Work to complete:
Transcribe nothing but the lines from the one with "Given: Click the '8 Questions' label" to the end of the entries, both included, keeping each exact and leaving every picture out.

Records shown:
___
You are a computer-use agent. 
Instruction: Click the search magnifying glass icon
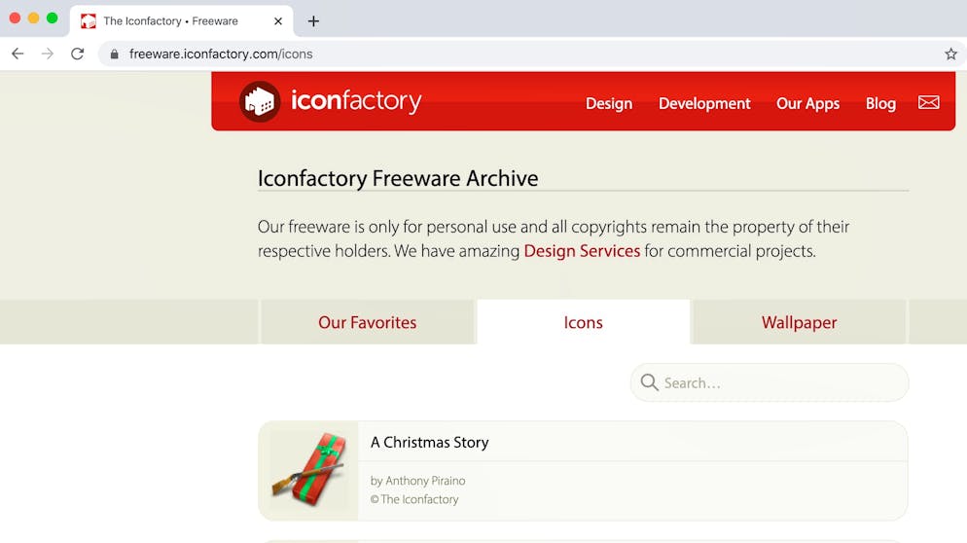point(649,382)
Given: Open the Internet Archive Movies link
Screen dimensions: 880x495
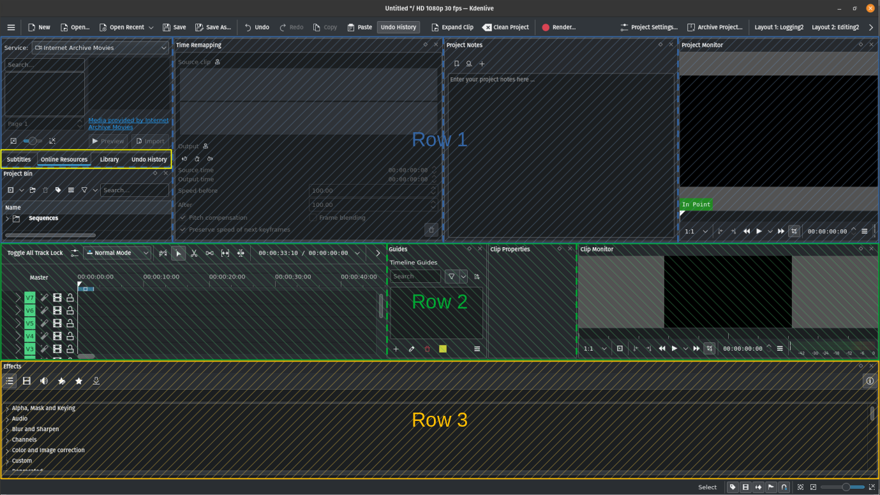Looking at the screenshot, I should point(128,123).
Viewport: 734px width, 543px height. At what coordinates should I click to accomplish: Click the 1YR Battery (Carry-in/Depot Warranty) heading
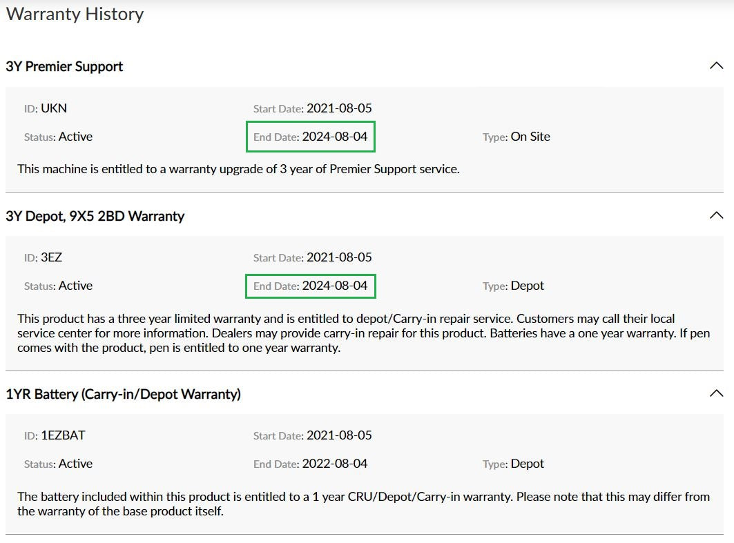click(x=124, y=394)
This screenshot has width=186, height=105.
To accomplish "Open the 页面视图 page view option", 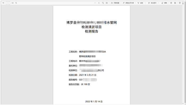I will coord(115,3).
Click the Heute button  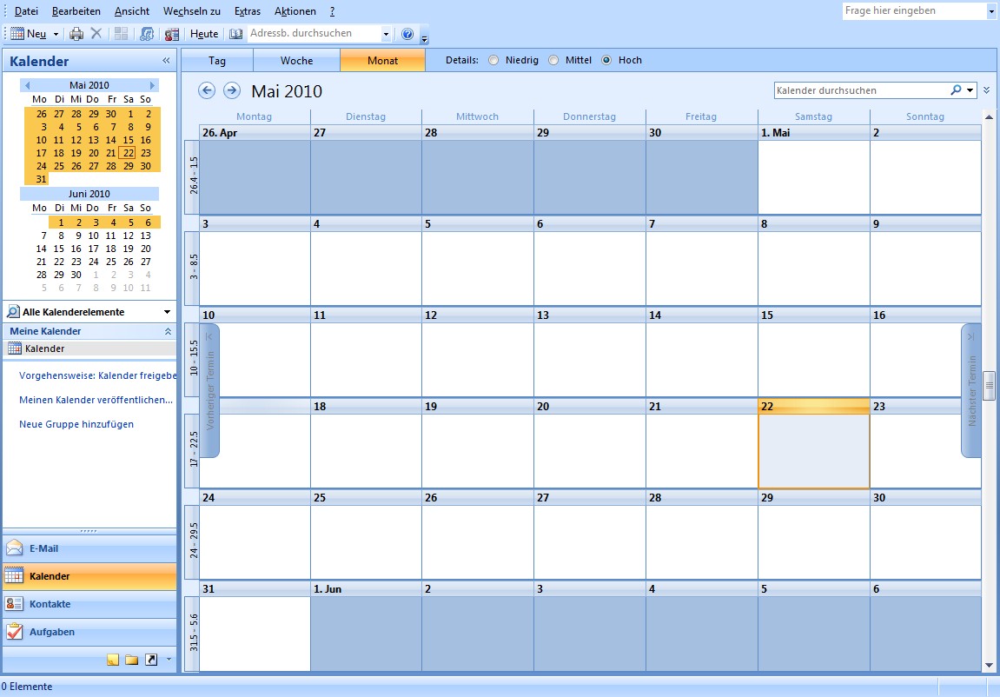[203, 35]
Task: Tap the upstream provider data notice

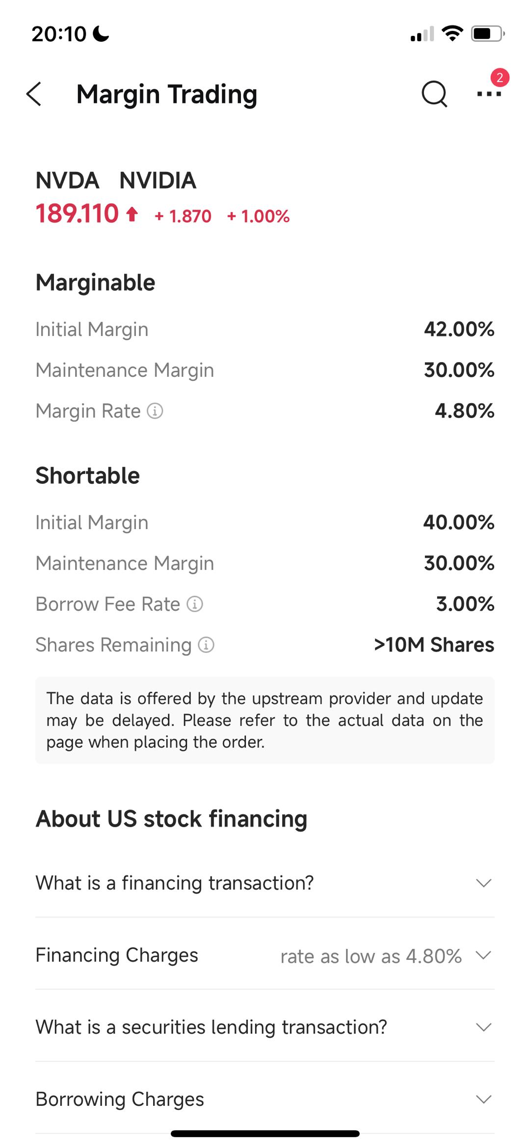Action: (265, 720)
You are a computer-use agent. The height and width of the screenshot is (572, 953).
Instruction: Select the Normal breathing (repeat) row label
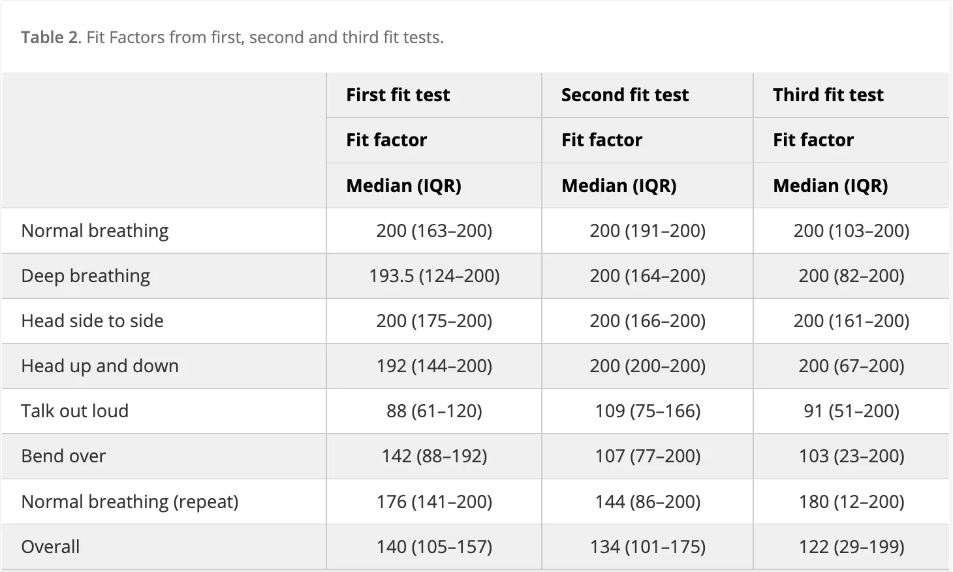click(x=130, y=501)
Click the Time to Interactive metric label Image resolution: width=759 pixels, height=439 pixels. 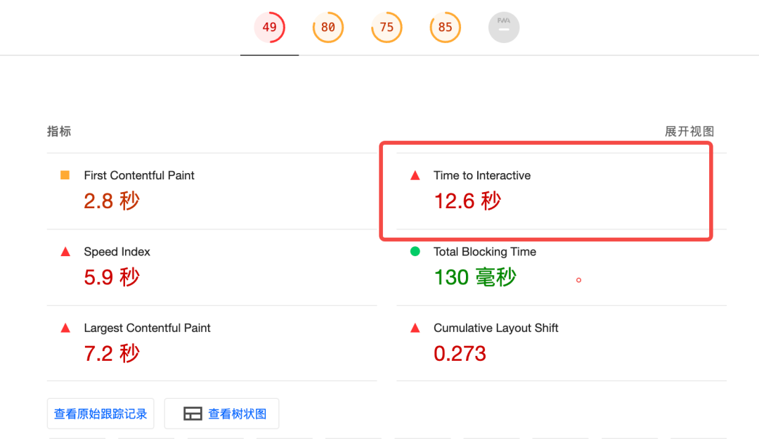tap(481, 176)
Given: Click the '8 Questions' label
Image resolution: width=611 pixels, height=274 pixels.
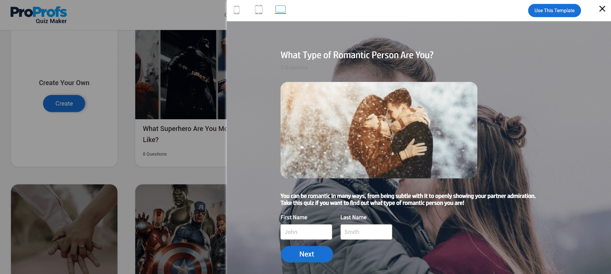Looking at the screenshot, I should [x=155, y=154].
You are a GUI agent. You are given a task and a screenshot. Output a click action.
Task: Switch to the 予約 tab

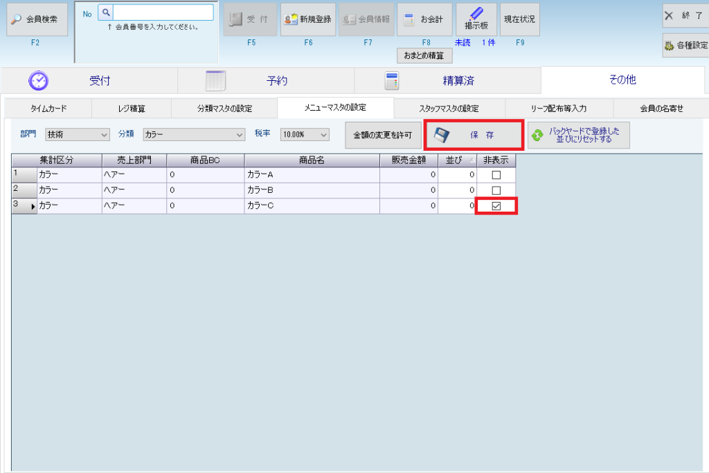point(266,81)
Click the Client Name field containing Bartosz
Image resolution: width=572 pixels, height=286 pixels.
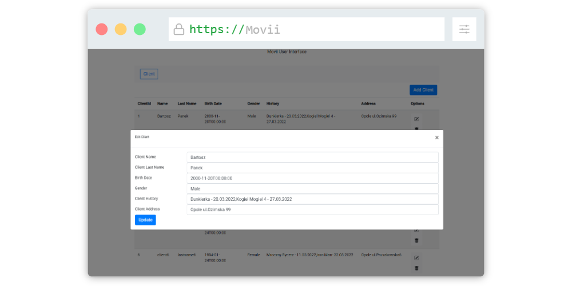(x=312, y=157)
___
Reply to the exercise:
Given: Click the '8 Questions' label
Image resolution: width=611 pixels, height=274 pixels.
Looking at the screenshot, I should [x=155, y=154].
You are a GUI agent. You are given a task and a screenshot. Output a click action.
Task: Switch to the 予約 tab

point(266,81)
Click the Client Name field containing Bartosz
Image resolution: width=572 pixels, height=286 pixels.
(x=312, y=157)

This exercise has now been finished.